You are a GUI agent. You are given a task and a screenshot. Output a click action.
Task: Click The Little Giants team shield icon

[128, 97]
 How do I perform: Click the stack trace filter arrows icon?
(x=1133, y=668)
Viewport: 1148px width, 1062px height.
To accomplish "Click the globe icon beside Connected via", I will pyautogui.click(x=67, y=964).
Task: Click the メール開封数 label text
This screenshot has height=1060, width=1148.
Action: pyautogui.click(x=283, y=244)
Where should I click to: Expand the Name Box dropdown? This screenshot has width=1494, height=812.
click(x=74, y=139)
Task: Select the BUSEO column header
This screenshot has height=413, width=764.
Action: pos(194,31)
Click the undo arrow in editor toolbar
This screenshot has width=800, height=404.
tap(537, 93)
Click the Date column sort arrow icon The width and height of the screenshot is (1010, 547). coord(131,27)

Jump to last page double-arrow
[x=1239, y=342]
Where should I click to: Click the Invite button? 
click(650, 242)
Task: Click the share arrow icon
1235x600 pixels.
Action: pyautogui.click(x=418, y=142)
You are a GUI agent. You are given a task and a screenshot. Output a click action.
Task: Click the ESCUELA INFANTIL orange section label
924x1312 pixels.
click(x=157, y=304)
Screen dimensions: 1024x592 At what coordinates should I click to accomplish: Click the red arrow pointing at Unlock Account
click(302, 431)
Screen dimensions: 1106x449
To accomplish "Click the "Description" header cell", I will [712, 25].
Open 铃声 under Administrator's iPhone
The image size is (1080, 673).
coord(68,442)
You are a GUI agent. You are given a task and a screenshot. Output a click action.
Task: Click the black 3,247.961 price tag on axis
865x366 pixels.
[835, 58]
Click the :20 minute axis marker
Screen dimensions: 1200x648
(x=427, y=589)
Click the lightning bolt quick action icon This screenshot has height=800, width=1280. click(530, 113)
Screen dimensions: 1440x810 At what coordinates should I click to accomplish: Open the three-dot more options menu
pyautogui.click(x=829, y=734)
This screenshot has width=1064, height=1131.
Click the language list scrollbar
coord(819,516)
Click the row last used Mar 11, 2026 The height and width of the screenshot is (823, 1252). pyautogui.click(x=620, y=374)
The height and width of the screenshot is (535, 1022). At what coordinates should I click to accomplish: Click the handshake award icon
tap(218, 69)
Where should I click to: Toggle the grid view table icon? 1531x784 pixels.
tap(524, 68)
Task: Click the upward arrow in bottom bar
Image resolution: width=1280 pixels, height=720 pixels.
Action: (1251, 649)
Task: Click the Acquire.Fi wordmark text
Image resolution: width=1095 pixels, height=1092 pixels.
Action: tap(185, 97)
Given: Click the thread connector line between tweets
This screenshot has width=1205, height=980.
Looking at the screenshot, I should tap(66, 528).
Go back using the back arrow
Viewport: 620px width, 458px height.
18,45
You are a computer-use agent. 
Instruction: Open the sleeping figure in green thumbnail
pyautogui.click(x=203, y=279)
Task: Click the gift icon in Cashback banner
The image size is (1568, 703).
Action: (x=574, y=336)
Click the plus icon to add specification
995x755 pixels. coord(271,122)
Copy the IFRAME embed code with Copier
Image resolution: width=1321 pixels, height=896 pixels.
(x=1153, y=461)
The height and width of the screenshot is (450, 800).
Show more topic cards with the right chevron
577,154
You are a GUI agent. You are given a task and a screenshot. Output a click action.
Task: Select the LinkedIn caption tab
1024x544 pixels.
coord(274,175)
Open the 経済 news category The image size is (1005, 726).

+ + + + +

● **EXERCISE DIRECTIONS**: In the data above, which lines include "Select"? Return those lines.

● **SOLUTION TO THIS EXERCISE**:
Task: Select the BUSEO column header
Task: Select the LinkedIn caption tab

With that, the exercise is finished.